Together RIT: A Day of Dialogue

RIT launched a new tradition fall of 2022, gathering the community to engage in intentional and honest dialogue about race, ethnicity, and racism. It offered students, faculty, staff, and alumni the opportunity to share their work, passions, ideas, critiques, initiatives, performances, and artistic projects with the RIT community through sessions held in-person.

2024 Together RIT

Save the date for the 2024 Together RIT: A Day of Dialogue

Theme: Deaf Culture, Disability and Neurodiversity

Date: October 25, 2024

Call for Proposals

Proposals are being accepted through July 19, 2024.

Submit proposal here

We are pleased to accept proposals for our third annual Together RIT: A Day of Dialogue. The campus-wide event will be held on October 25, 2024 from 10am-4pm. This event is only for the RIT community. The theme will focus on Deaf culture, disability and neurodiversity.

Submission formats can include:

  • ASL or verbally recorded videos
  • Written English text

There has been an historical narrative and set of practices that often ignores or devalues the importance of access. Many assume that there are ideal forms of communication and definitive ways we process information. Others openly acknowledge that only “normal” people should have access to certain opportunities including education. The interpersonal, institutional and systemic exclusion that people who aren’t considered “normal” face is pervasive. History also tells us that there have been individuals and groups that have advocated for a broader understanding learning or how we go about accomplishing tasks. When given the opportunity to share their unique gifts or have accommodations met people often thrive.

Together RIT creates a space to ask questions, empathize, build solidarity, and give recognition to our coexistence as creators, learners, scholars and peers. The day is an opportunity to highlight the positive contributions, joy and pride that all kinds of doers, communicators and learners experience. Having a diverse student body and workforce made up of a large Deaf community, neurodivergent individuals and people with disabilities is something that we need to better leverage and understand.

The event will provide RIT faculty, staff, students, and alums with the opportunity to share their work, passions, ideas, informed critiques, initiatives, performances, and artistic projects. Together RIT is a brave and accountable space, so different perspectives are welcomed. That said, we do not encourage submissions that are rooted in hate or dehumanizing someone’s existence. 

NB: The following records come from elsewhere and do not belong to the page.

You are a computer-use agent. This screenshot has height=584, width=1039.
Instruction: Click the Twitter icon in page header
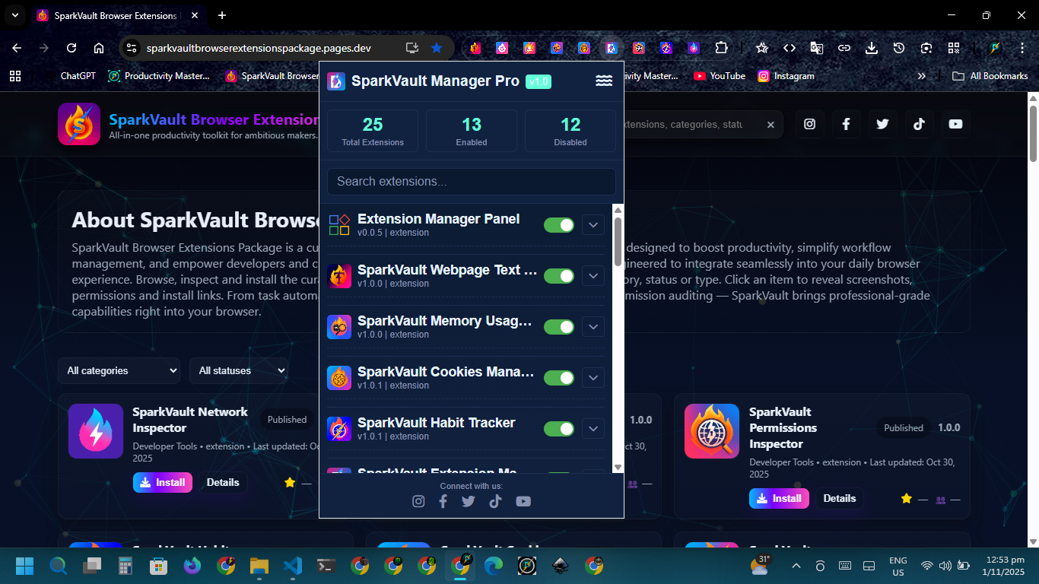(882, 124)
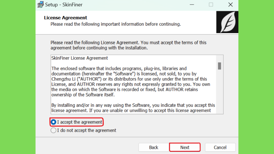Viewport: 274px width, 154px height.
Task: Go to the previous step with Back
Action: pyautogui.click(x=154, y=147)

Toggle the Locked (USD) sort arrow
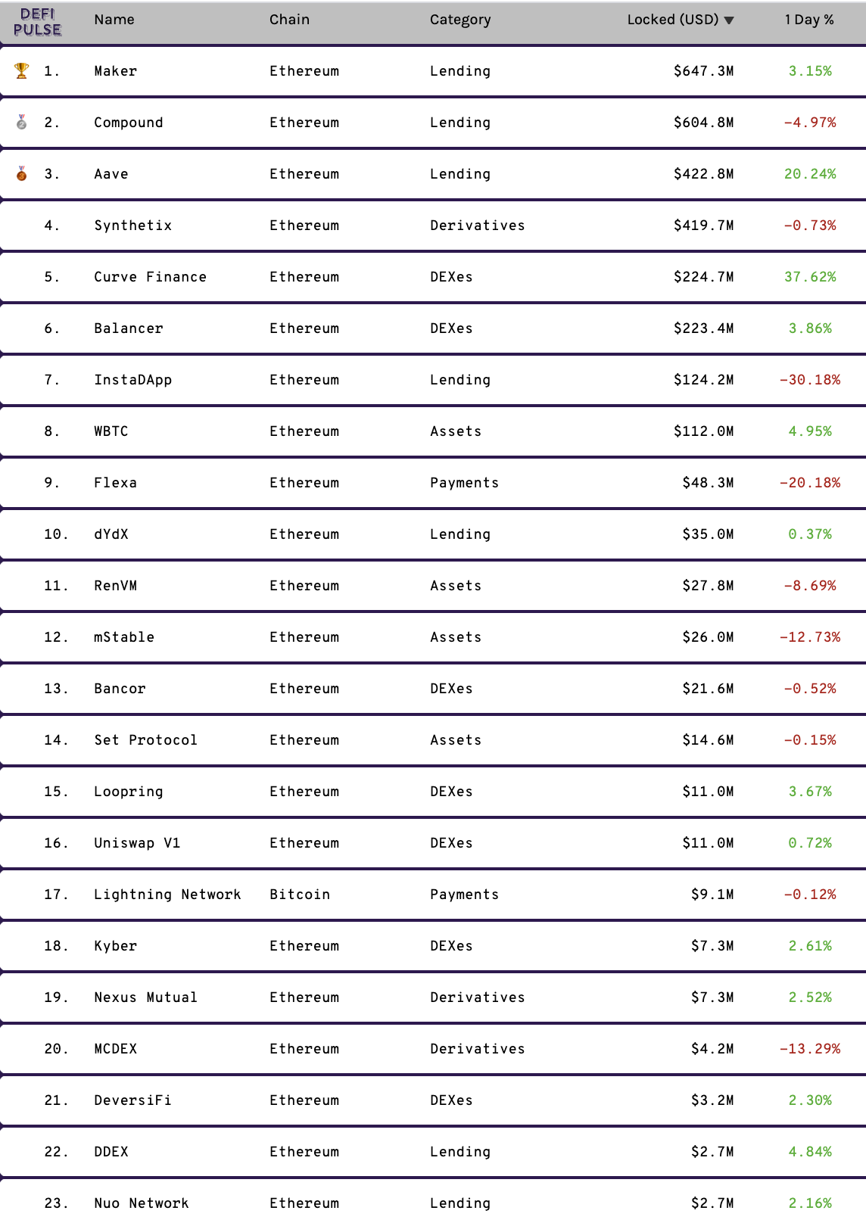(x=729, y=20)
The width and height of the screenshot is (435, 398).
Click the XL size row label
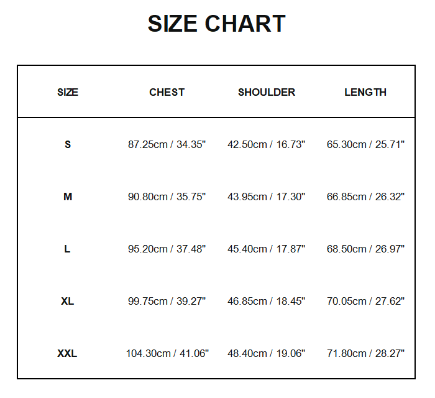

RIT has made important efforts to address some barriers related to these particular kinds of diversity. That said, there is still much work to be done to hold ourselves, the university, and its many communities accountable to its professed ideals. We can all do better. We must do better!

While this is certainly not an exhaustive list, we welcome submissions that fall under one of the three main themes and which aim to:

  • Define “invisible” disabilities
  • Examine how ableism or audism exists in our daily lives
  • Articulate the challenges of being neurodivergent on campus
  • Showcase stories of how one develops a Deaf identity

  • Explore the importance of terminology or accurate identity markers
  • Offer concrete strategies for being an advocate
  • Facilitate a conversation across different disabilities to bridge divides
  • Bring the Deaf community together to discuss internalized audism and/or ableism
  • Tips for supporting neurodivergent learners in the classroom

  • Propose ideas for inclusive and non-discriminatory policy development and implementation
  • Highlight historical and current figures who identify as a disabled person
  • Share resources on how to address trauma, repair and healing
  • Create a visual to break down autism stereotypes

We especially encourage submissions that confront or otherwise consider how the above issues manifest in structures and at the institutional level, rather than in individual and interpersonal ways. We are open to receiving submissions from any and all mediums, including conference papers, works of art, film, photography, interactive pieces, performances, digital media, collaborative or multi-media projects, roundtable discussions, poster boards, or other creative modes of expression.

While we seek submissions from anyone who can earnestly discuss any of these and other subjects, we are particularly interested in submissions from those who identify as Deaf, hard of hearing, neurodivergent or as a disabled person. This is not intended to tax, but to ensure accuracy of the narrative and experience.

Note: We ask that all presenters take into consideration a diverse audience of communicators and learners. Keep in mind how you might provide live captioning, make use of an ASL interpreter and create interactive experiences rather than lecture. If interactive, be sure to consider how people using a manual or power-driven device to move about can participate.

In addition, the event organizers will provide you with two resources if your proposal is accepted. One will be a virtual coaching session/training with Kendra Evans (Director, Spectrum Support Programs) to understand how to incorporate your presentation for autistic participants. A second resource, compiled by the NTID Office for Diversity and Inclusion, is a checklist document to ensure access for our Deaf and hard of hearing attendees.

If accepted, the event organizers will work with you to identify available reserved spaces that can accommodate your needs. Please keep in mind classes and offices are still is session so the inventory of what is available will be limited.